Wayland caught his elbow and pulled him toward the carriage while the rhythmic hacking continued. He lifted the driver’s box and pawed through its contents.
“I’m fine,” he insisted. “Eliza is not.”
“Stop talking, son. You’re no use to her or anyone dead.”
The axe’s tempo slowed.
“Five pounds each if we have this tree cleared in the next ten minutes,” Wayland called out. There was a brief pause. The hacking began again—faster, harder, frantic.
Hope and desperation warred within Benedict as he allowed Wayland to tend his back.
Hold on, Eliza. Hold on.
Chapter Forty-Five
It was positivelylycanthropic the way Blackwood shifted from man to beast in the space of a single breath. His eyes brightened, dancing in the firelight. His grin slipped from cruel and mocking to ravenous. He straightened to his full height, towering over her.
“By all means,” he said, unable or uninterested in hiding the giddy undertone in that statement. “Lady’s choice.”
She allowed herself only the briefest second to worry that she’d made a very poor choice before packing it away.
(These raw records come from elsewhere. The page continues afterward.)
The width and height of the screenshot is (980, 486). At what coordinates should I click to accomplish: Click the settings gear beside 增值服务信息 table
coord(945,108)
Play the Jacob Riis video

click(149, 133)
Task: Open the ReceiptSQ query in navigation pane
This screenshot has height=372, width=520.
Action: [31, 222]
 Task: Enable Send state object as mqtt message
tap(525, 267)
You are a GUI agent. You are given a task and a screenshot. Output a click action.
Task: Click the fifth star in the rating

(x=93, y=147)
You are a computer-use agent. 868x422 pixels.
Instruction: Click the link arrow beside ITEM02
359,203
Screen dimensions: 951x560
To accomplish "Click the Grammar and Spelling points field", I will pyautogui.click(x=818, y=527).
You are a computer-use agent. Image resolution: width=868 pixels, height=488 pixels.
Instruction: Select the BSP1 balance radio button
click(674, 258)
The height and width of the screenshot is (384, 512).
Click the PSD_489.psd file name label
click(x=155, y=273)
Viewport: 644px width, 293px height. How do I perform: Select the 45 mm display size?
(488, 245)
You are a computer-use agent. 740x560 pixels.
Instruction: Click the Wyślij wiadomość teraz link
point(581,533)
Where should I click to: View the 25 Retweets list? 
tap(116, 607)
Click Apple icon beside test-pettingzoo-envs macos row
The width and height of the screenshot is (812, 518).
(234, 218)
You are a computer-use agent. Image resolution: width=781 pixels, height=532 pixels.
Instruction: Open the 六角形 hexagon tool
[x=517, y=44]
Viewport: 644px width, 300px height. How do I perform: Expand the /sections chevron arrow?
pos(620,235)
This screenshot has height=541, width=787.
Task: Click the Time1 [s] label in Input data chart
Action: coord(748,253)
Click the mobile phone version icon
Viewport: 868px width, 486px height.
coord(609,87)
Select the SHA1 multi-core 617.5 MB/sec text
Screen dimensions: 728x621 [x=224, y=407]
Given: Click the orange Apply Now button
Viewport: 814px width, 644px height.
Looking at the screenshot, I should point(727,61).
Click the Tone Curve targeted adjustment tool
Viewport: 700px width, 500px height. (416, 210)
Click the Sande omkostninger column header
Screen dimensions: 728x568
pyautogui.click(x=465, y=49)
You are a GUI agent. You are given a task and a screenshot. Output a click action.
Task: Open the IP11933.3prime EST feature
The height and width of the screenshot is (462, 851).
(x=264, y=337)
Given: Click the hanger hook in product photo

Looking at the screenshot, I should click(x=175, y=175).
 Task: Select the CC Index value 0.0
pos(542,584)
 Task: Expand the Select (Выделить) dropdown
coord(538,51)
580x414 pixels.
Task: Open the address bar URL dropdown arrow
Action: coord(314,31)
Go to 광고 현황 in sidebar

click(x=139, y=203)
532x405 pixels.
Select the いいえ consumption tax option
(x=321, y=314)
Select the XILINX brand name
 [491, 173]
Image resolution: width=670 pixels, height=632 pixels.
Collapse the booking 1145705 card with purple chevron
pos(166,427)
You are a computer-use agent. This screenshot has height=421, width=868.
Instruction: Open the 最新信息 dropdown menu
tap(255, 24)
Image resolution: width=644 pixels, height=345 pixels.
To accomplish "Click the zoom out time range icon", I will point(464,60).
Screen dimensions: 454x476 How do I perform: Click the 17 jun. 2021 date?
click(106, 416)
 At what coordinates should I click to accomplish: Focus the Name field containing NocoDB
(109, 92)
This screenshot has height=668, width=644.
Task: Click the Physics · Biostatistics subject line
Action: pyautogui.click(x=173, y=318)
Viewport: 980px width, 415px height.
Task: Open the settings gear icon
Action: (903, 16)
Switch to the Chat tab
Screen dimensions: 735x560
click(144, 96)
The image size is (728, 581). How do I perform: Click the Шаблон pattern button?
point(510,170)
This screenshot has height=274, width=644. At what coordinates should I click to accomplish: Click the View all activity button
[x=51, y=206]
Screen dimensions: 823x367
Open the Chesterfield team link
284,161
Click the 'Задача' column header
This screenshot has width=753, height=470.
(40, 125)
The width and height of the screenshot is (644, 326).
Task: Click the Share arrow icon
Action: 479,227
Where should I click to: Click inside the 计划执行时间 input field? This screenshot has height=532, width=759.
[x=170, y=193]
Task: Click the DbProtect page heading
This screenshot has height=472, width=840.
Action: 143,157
That reaction was beneficial, no matter how frightening. He wasn’t subtle at all. He lost his head, his composure at the gaming table. She could read his every thought in his body. And she was aWayland—reading the unspoken language of a man’s face and frame was the family business.
“Écarté?” she proposed. The game involved more skill than others that required luck to be on her side.
His brow raised at her choice, but he made no comment as he gestured toward the table. She settled herself primly, as though she were not filthy, crumpled, and stinking of a dying man.
He joined her and set the candelabra on a tarnished, felt-bottom silver tray resting on the table for that purpose. With ceremony, he pulled the deck out of a drawer.
“Stakes?” he asked.
“It hardly matters. You know I’ve nothing on my person. Add or subtract whatever you’d like from my father’s debts.”
“An even grand, then.”
Eliza offered him a wide-eyed expression of astonishment before hiding it with an affected, “Very well.”
He held out the deck for her to cut before cutting it again himself. She drew an eight to his jack. Blackwood then handed over the deck without protest.
Her shuffle was effective but not showy—he needed to think her overconfident. Because, like the men she had played against a hundred times before, he was going to underestimate her.
It was clear in his eyes—he thought the effort was amusing, practically adorable. To him, she was a child presenting their very first drawing to their parents for praise. A child he intended to tear to pieces.
She dealt them five cards each before flipping over the trump, hearts.
“Your father cheated me, you know. But you’re not capable of such things, are you, Miss Wayland?” he asked, baiting her. He wanted to talk about her father, wanted her to defend him.
“I wouldn’t know how,” she said.
He glanced at his cards, gaze snapping back to hers before looking down again. His lips pressed together, the tiniest gesture, less than half a second. Eliza suspected he was dissatisfied with his hand.
“Discard three,” he said, then pushed three cards across the table.
“Go ahead.” She forewent the traditional response. He drew three from the stack. As he looked at them, his lip twitched at the corner, pleased.
Eliza, uninterested in her own cards at the moment, smiled at her hand before grabbing two at random. “Discard two?” she asked, studying him.
“Accepted.” A hint of predatory gleam filled his eyes. He thought her satisfied with the hand.
She set the new cards aside and drew two more. “Do you wish to discard?”